Yes, one could interpret the words used in Dessler's blog post differently without context, but given that he literally draws a picture of how it is to be interpretted, it seems very unfair to use that as an example.

Perhaps the concept does not generalize well beyond flooding, but flooding is approximately binary at the threshold.

Nathan said...

What would be fascinating is knowing the terminology you would prefer...

pray tell, if non-linear is and abuse of terminology, what term would you use?

Tom said...

How about uncertain but potentially problematic? Too many syllables?

I don't think it's the concept of thresholds that is so bad. It's the instant leap from the possibility of a threshold to a non-scientific warning of it approaching like a freight train.

But maybe that's just me.

Mark B said...

Having first hand experience with a river breeching a levee a couple hundred meters from my home, I can assure you that Dessler's example is not a hypothetical. It's precisely how river flooding works.

The water either does or does not come over the levee (It did) and then it does or does not continue to do so for a rate and period long enough to trash your property (It didn't, but other neighborhoods were not so fortunate).

William M. Connolley said...

> what term would you use?

I'm largely with Tom here. But I'll also repeat what I said earlier: the issue is using vague and generally applicable words ("non-linear") to mean a thing they don't ("intrinsically dangerous"). So the solution is less to use better words than to stop sliding muddily between concepts.
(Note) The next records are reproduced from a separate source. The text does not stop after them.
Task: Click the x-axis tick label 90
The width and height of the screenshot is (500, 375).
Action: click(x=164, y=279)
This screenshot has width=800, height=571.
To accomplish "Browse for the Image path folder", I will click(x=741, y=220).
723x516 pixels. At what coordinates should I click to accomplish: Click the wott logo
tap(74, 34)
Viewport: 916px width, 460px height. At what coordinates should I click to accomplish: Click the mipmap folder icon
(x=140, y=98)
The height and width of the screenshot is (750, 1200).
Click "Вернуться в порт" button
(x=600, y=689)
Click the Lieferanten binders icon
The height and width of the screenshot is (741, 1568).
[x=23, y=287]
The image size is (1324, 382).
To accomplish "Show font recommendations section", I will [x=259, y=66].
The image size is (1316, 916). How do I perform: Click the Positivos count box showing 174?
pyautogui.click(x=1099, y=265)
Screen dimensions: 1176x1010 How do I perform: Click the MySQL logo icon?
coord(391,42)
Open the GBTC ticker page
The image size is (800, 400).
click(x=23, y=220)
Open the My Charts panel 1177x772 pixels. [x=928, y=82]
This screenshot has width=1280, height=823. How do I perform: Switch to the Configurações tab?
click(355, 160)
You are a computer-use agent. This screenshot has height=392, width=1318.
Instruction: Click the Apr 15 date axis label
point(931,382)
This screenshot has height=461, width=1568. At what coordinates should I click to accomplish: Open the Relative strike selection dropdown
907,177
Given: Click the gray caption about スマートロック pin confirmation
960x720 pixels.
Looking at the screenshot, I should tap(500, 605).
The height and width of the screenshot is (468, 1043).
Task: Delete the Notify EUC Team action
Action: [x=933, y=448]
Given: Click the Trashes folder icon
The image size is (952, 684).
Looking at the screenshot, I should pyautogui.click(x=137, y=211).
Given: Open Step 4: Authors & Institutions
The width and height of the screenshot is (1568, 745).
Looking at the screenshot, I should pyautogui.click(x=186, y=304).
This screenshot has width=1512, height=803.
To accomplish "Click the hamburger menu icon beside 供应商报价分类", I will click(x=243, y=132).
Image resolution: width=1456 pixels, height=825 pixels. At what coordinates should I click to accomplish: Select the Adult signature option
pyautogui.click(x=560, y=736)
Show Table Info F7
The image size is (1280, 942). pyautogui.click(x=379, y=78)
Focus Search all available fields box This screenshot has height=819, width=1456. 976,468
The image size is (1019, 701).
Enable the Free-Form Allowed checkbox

> a river breeching a levee

That is indeed a good "threshold" example; but it's a long way from that to "and such examples are common".

Nathan said...

"That is indeed a good "threshold" example; but it's a long way from that to "and such examples are common"."

He provides more in the video.


" So the solution is less to use better words than to stop sliding muddily between concepts."
so a trivial and uninteresting finding?

Nathan said...

I don't agree with your characterisation here
"So the solution is less to use better words than to stop sliding muddily between concepts."

I don't think many people thought this was 'sliding muddily between concepts'.
I think most people understood what was being said, in terms of the intent.
To characterise Dessler's claims as being unclear or muddied or whatever you're doing is just strange.